Will depend a bit on what kind of sequences you have, but assuming you are talking about discrete sequences, let's say $A=(A(t))_{t=-\infty}^{\infty}=(\ldots,A(-2),A(-1),A(0),A(1),A(2),\ldots)$ and the same for a sequence $B$. If your sequence doesn't run indefinitely, just put past values and future values equal to zero from a certain time on.

Then you can look at the following quantity:

$ C(A,B;t_0,T,\tau)=\sum_{t=t_0}^{t_0+T} [A(t) - \bar{A}(t_0,T)][B(t-\tau)-\bar{B}(t_0-\tau,T)] $

where

$ \bar{A}(t_0,T) = \frac{1}{T+1} \sum_{t=t_0}^{t_0+T} A(t) $

is a moving average over a time window $T+1$.

The quantity $C(A,B;t_0,T,\tau)$ then measures correlation between signals $A$ and $B$. You can normalize it by dividing with the square roots of the autocorrelations of $A$ and $B$, that is $C(A,A;t_0,T,0)$ and $C(B,B;t_0-\tau,T,0)$.

Let me take a periodic sequence as an example:

$A= (\ldots,0,1,2,0,1,2,0,1,2,0,1,2,\ldots)$

So, the pattern $(0,1,2)$ repeats itself indefinitely.

The time average over a window of 6 time units is $\bar{A}=(0+1+2+0+1+2)/6=1$ and this regardless of where I chose to start the sum. (I chose 6 on purpose, this independence need not be generally true.)

The autocorrelation of A with itself is:

$ C(A,A;0,6,\tau)=\sum_{t=0}^{6} [A(t) - 1][A(t-\tau)-1] $

If $\tau=0$, this sum will be $C(A,A;0,6,0)= [0-1]^2 + [1-1]^2 + [2-1]^2 + [0-1]^2 + [1-1]^2 + [2-1]^2 = 4 \; .$ In fact, if $\tau$ is any multiple of 3, you should get the same response, since the function is periodic.

If $\tau=1$, this sum will be $C(A,A;0,6,1)= 2\left([0-1][2-1] + [1-1][0-1] + [2-1][1-1]\right) = -2 \; .$ Which in absolute value is smaller than the previous result, meaning that the correlation is less strong, plus since the sign is negative, it can be interpreted as being closer to anti-correlation.

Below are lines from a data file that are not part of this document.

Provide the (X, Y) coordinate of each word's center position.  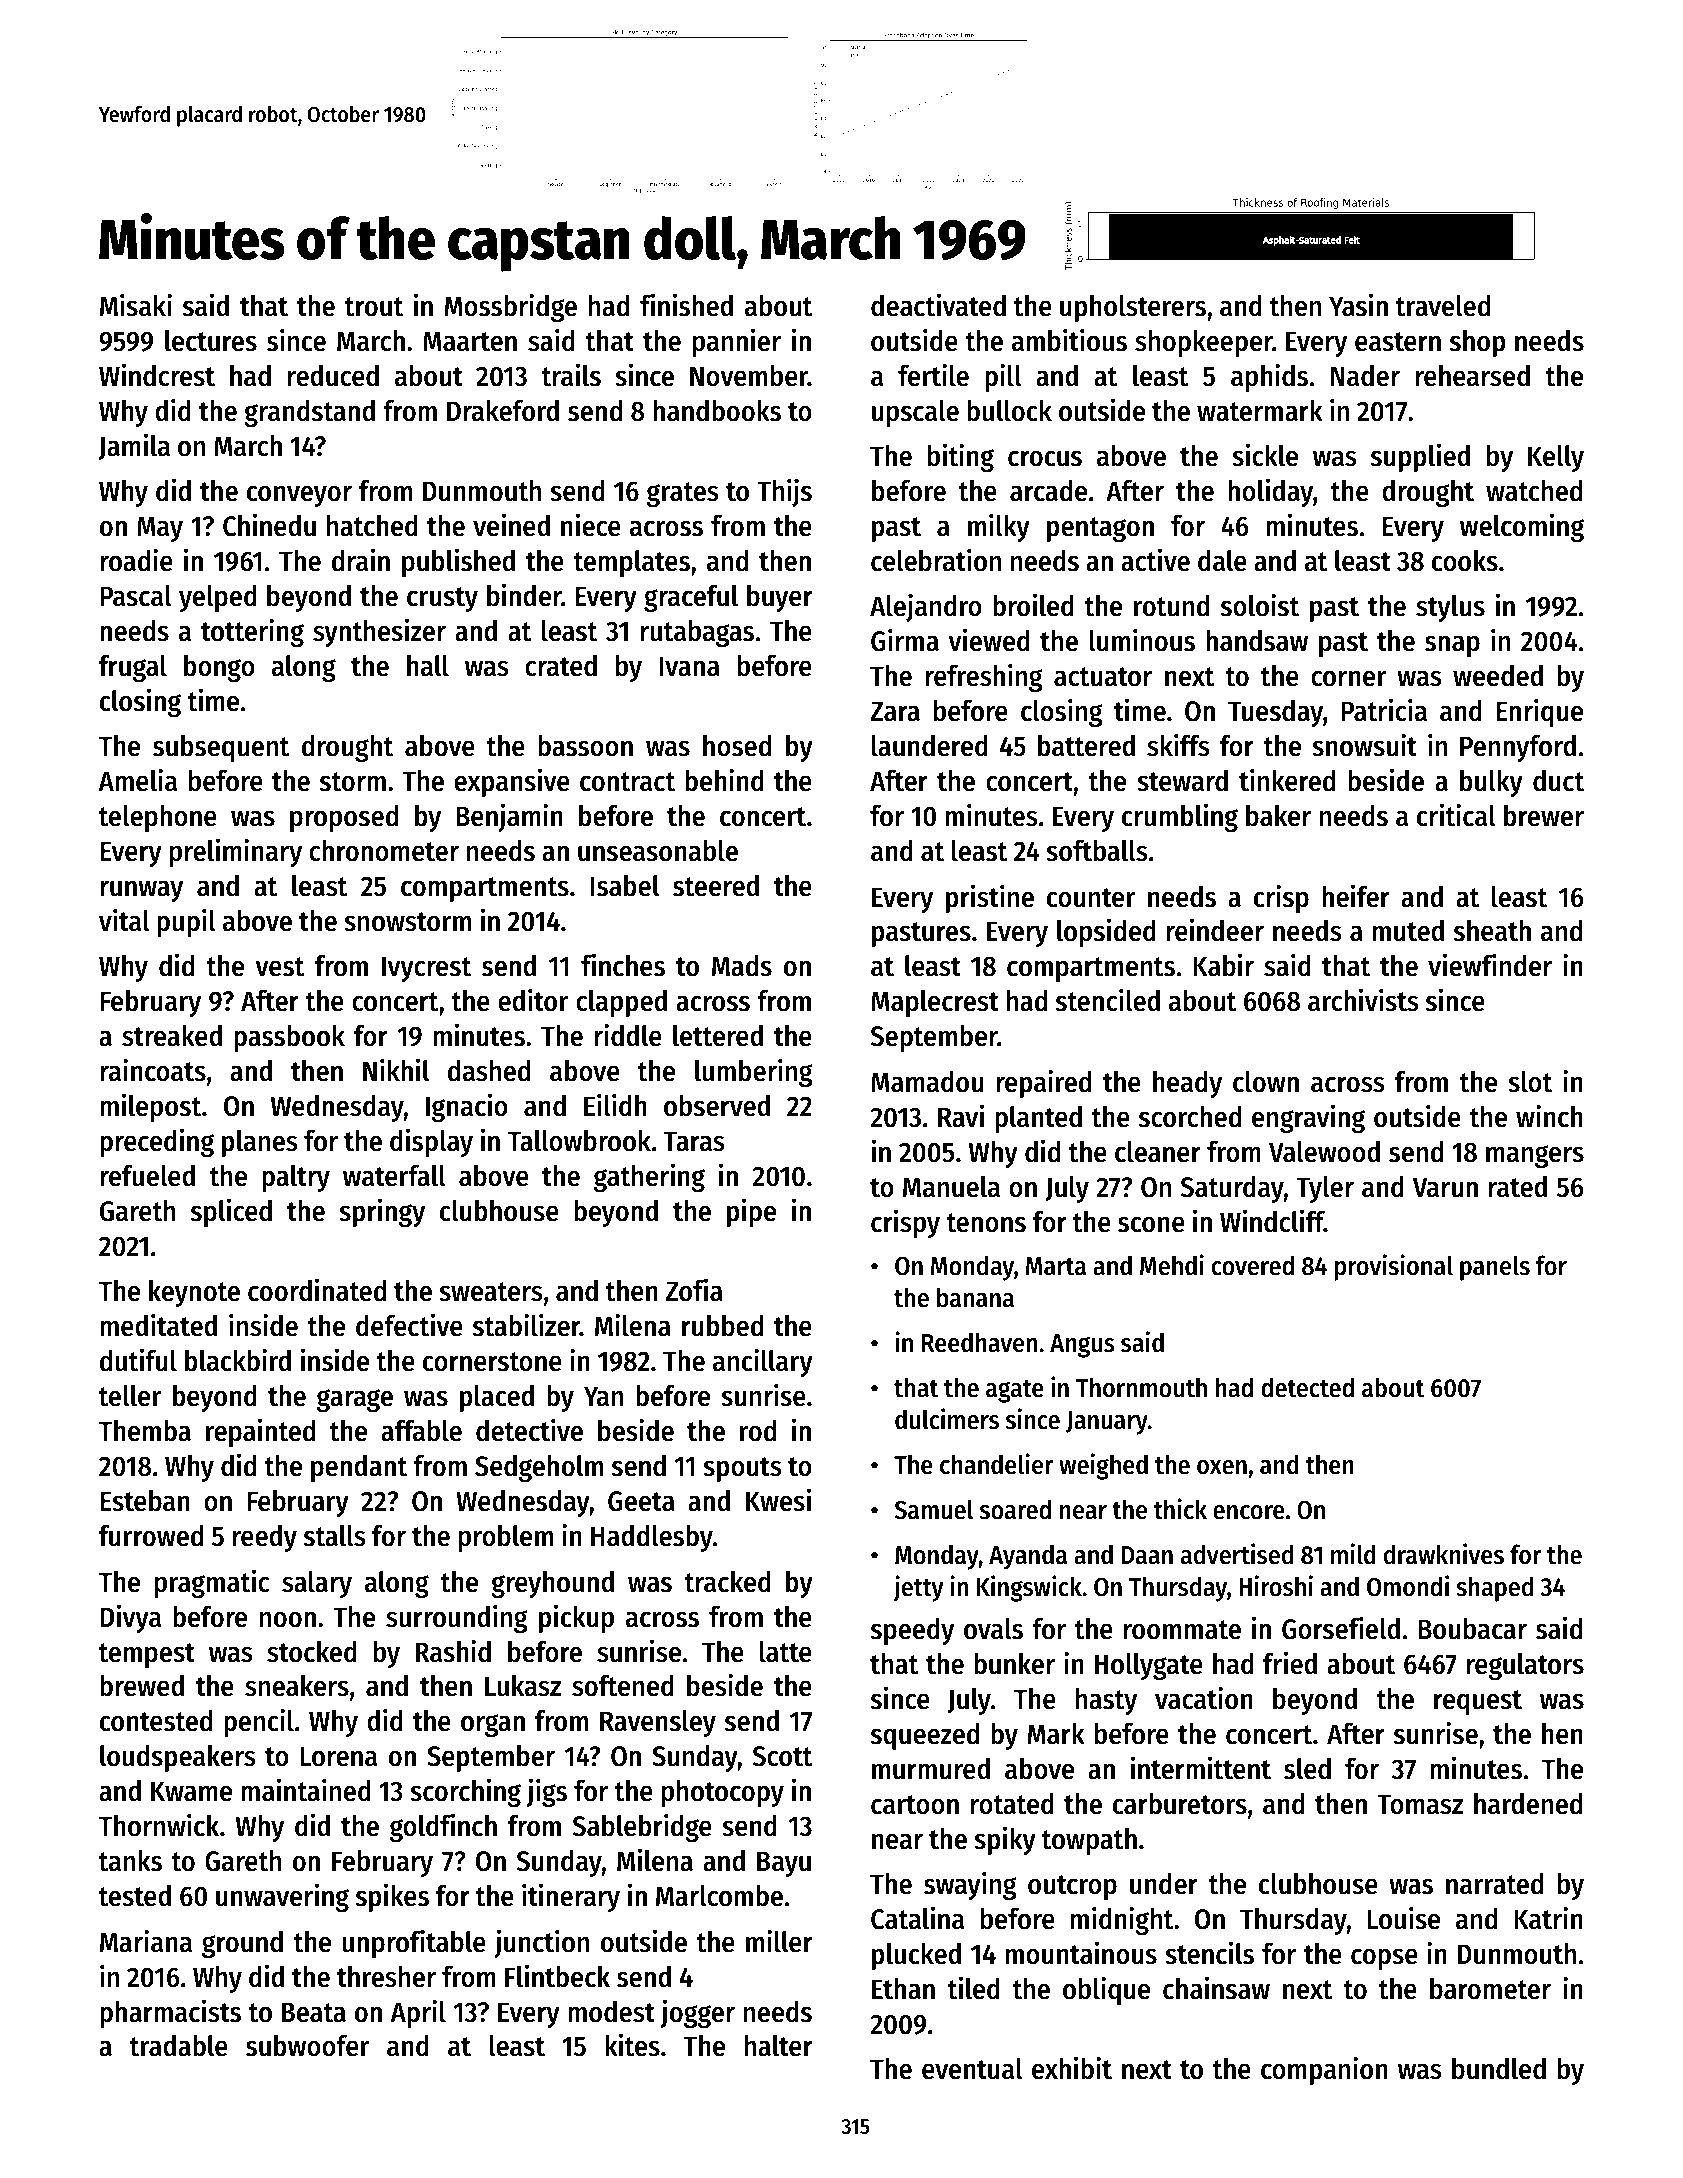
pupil (186, 922)
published (458, 562)
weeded (1498, 676)
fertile (933, 375)
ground (242, 1944)
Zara (895, 711)
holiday (1270, 492)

And that's how you'll be able to read patterns from these correlation functions.

  • 0
    Thanks for the example - unfortunately the problem for me is that I have millions of B and a granularity of data that gives me 1 million plus options to test for tau for each. I will add clarification to the question.2010-12-02
0

Take a look at dynamic time warping. I think it's just the solution you need. I've used the R package 'dtw' which is described here. http://cran.r-project.org/web/packages/dtw/dtw.pdf

0

You can find the lag more efficiently by using the Fourier transform. The operation of cross-correlation of A and B in the time domain is equivalent to convolution of A with time-reversed B, which can be efficiently computed in the frequency domain using the convolution theorem. The cross-correlation is given by $F^{-1} \left\{ F\left\{A\right\} \cdot F\left\{B\right\} \right\}$, where $F$ represents the Fourier transform, and $\cdot$ is pointwise multiplication.

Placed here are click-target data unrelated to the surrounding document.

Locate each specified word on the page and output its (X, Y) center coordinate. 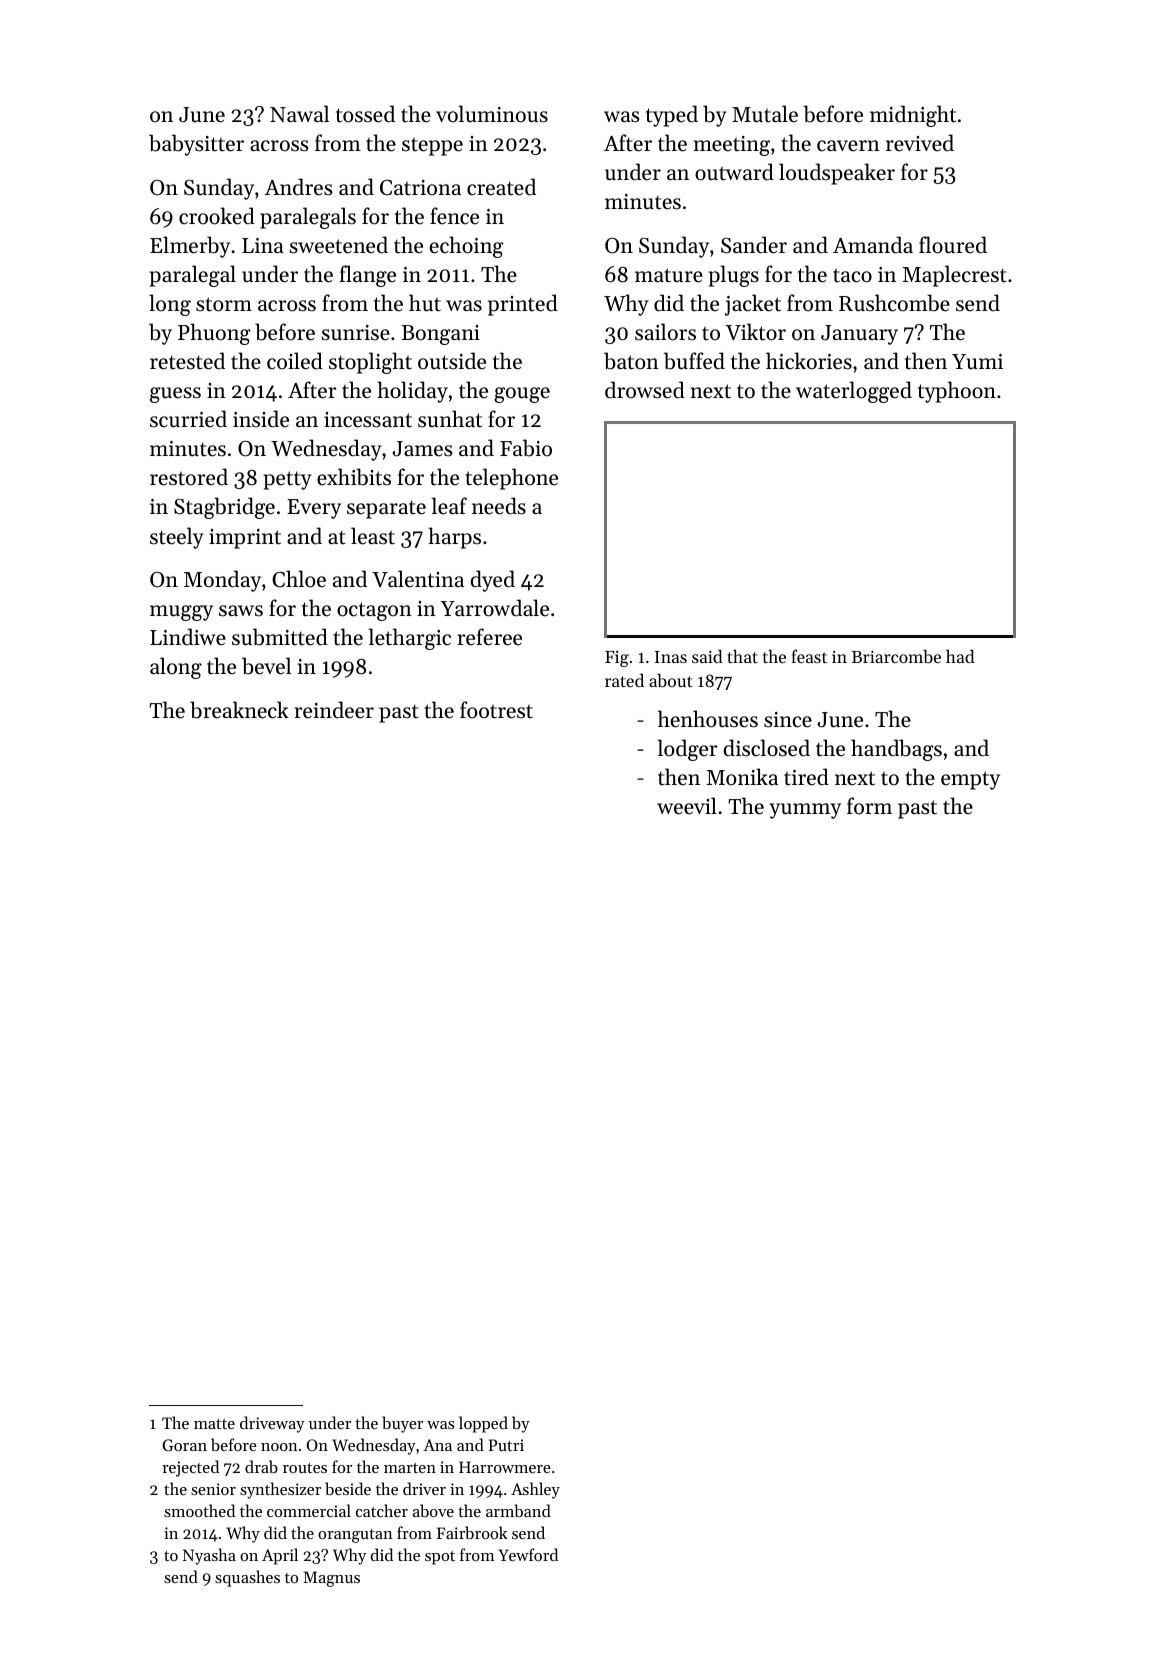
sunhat (450, 419)
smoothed (199, 1510)
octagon (374, 611)
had (960, 656)
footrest (496, 710)
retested (187, 361)
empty (970, 780)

But, as you say, you're not really interested in the lag per se. Instead, you want to know how much of $B$ is (linearly) caused by $A$. The answer to this problem is Wiener Filtering.

You may also be interested in computing the transfer function and coherence in the frequency domain. A good book on such methods is Random Data: Analysis and Measurement Procedures by Bendat and Piersol, though this particular book might be overkill for your needs.